WHAT THE EXERCISE ASKS: Rewrite the data from its first line through the line with "click(x=248, y=93)", including that line and the requests, and add 54 to every coordinate in the answers.

══════════════════════════════

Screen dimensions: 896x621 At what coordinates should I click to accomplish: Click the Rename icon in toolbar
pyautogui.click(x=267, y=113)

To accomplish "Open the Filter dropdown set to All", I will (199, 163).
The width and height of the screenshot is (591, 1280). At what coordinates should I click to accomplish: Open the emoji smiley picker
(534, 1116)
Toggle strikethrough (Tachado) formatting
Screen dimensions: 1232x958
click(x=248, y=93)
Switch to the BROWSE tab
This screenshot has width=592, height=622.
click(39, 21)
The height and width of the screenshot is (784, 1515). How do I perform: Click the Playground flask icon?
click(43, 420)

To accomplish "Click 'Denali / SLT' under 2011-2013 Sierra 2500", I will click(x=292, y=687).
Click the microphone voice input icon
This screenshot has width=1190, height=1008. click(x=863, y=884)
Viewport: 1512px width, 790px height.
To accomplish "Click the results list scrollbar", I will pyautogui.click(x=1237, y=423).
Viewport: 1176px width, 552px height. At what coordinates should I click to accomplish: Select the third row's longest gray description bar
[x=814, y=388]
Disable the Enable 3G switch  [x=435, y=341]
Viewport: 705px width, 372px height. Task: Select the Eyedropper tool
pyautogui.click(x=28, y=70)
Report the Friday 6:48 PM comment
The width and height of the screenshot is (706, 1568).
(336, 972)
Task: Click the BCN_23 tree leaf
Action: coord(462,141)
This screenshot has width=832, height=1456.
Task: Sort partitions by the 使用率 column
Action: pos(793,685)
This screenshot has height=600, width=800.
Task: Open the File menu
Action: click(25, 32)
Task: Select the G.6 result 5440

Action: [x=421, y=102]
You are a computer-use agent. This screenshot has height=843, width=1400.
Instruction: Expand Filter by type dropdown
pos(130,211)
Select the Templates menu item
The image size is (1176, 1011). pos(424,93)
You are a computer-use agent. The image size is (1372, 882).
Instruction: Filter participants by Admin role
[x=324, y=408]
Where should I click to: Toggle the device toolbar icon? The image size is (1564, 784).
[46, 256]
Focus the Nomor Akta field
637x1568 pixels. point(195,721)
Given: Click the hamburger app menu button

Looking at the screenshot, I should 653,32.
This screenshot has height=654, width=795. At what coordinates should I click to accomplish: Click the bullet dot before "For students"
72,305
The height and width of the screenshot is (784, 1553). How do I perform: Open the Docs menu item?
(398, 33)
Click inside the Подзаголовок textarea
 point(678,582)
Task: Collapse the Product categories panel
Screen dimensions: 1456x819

══════════════════════════════

TASK OUTPUT:
Screen dimensions: 896x621 At what coordinates should I click to accomplish: Click the Rename icon in toolbar
pyautogui.click(x=321, y=167)

To accomplish "Open the Filter dropdown set to All", I will (253, 217).
The width and height of the screenshot is (591, 1280). At what coordinates should I click to accomplish: Open the emoji smiley picker
(588, 1170)
Toggle strikethrough (Tachado) formatting
Screen dimensions: 1232x958
click(x=302, y=147)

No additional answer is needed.